We do deployment through GitHub action. Most of the time there are no issues but recently it started happening almost with every deploy. This is what we are getting:
Error failed to fetch an image or build from source: failed to fetch builder image 'index.docker.io/heroku/buildpacks:18': Get "https://registry-1.docker.io/v2/": net/http: request canceled while waiting for connection (Client.Timeout exceeded while awaiting headers)
I tried to deploy locally and got this:
Error failed to fetch an image or build from source: failed to fetch builder image 'index.docker.io/heroku/buildpacks:18': resolve auth for ref index.docker.io/heroku/buildpacks:18: error getting credentials - err: exec: "docker-credential-desktop": executable file not found in $PATH, out: `
Not sure what is the issue.
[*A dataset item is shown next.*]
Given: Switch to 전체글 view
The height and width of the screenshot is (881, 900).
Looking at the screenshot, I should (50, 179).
It seems it fails to download the image.
Here is the fly.toml file
I just tried calling https://registry-1.docker.io/v2/ and it responded (with the expected failure, requesting authentication) so I assume they have resolved it. I’d try the deploy again since other people were getting the same issue a while ago.
Yep, still seems to be an issue with Docker. I just checked their index.docker.io site and some images are loading for me (seemingly the official ones, like nginx, are fine). However I’m now getting 404 errors for others.
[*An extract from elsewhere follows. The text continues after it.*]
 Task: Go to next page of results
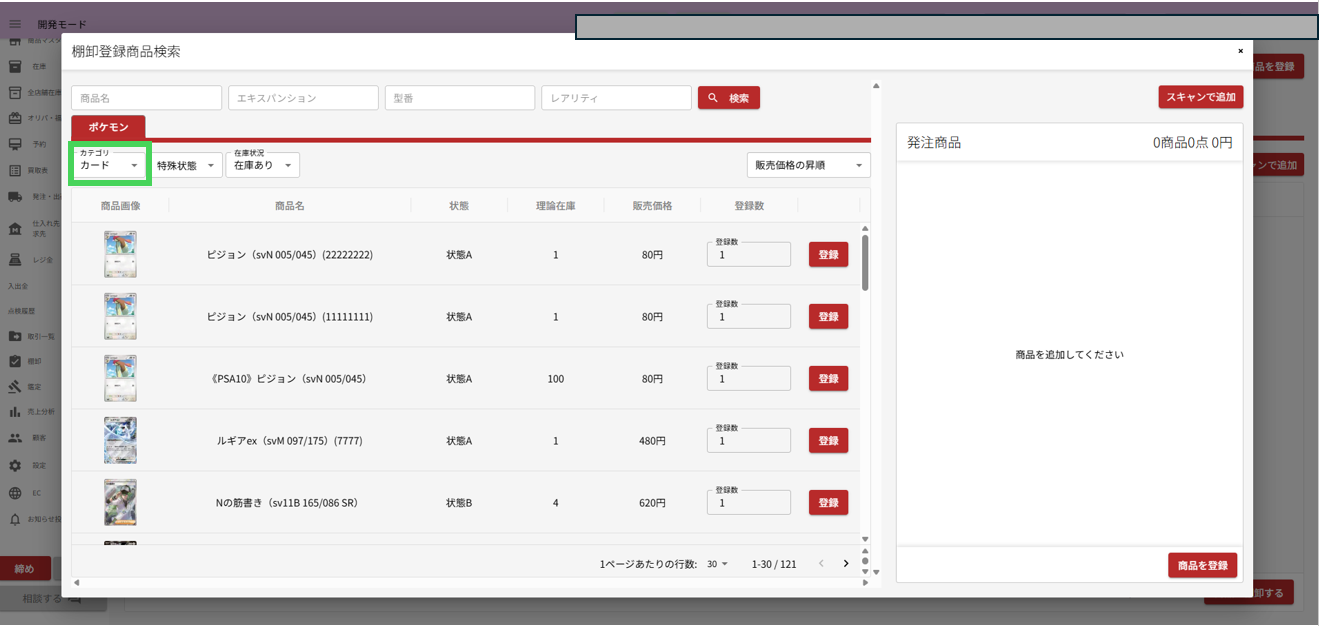[846, 564]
If the only image you depend on is the heroku buildpack, you could change to use the other way to build an image: using a Dockerfile. You could look on this forum or their site for how to do that.
Else it will be a case of hoping that image becomes available again to pull from Docker.
What essentially happens when you deploy is the Fly CLI will look at your app and guess what it is in order to make an image of it.
Using a buildpack is one approach, and probably its default.
However if you have a Dockerfile (and sibling .dockerignore file) in that folder, well the Fly CLI will spot that and realise it should instead use that approach. And you would see the output change to mention that, and instead run the content of the Dockerfile.
So I think the only change to the fly.toml file would be the line that references the need for a heroku buildpack (in [build]) would go. When using a Dockerfile, that’s not needed.
And so the builder would no longer need to pull that image from Docker. Yay!. Except … it would need to pull another one. Because generally the first line of a Dockerfile is some image. You may end up moving the problem. From one image to another.
Anyway, if you want to take a look at an example, this is a hello world Nodejs app, with a Dockerfile. Notice there’s no reference to any heroku buildpack anywhere in it. But there is to another image. So like I say, doing it this way may not actually help. You could just wait:
This must be happening to other customers too. I’m just curious how “waiting” could be solution for a production app. Perhaps there is more definite solution for this issue.
I’ll dig more on this to see if i can get it working with a dockerfile. I tried it back then when I migrated form Heroku but I couldn’t get it working.
I agree, a Docker pull should be working. Especially since they don’t have any issues on their status page as of now (you can see it all went wrong a few days ago Docker system status real-time view)
What complicates things is pulls may work from one region, but not another. Since each will have its own network etc, and probably its own cache. So it’s possible it’s limited to the region your builder is running in and so only affects users deploying from there. Purely out of interest you could try deploying a copy of your app (with a different name, as it has to be globally unique) in another region and see if that one deploys using exactly the same code and buildpack. If it does, points to the region being the issue. If not, something else (image not available, Docker issue, and so on).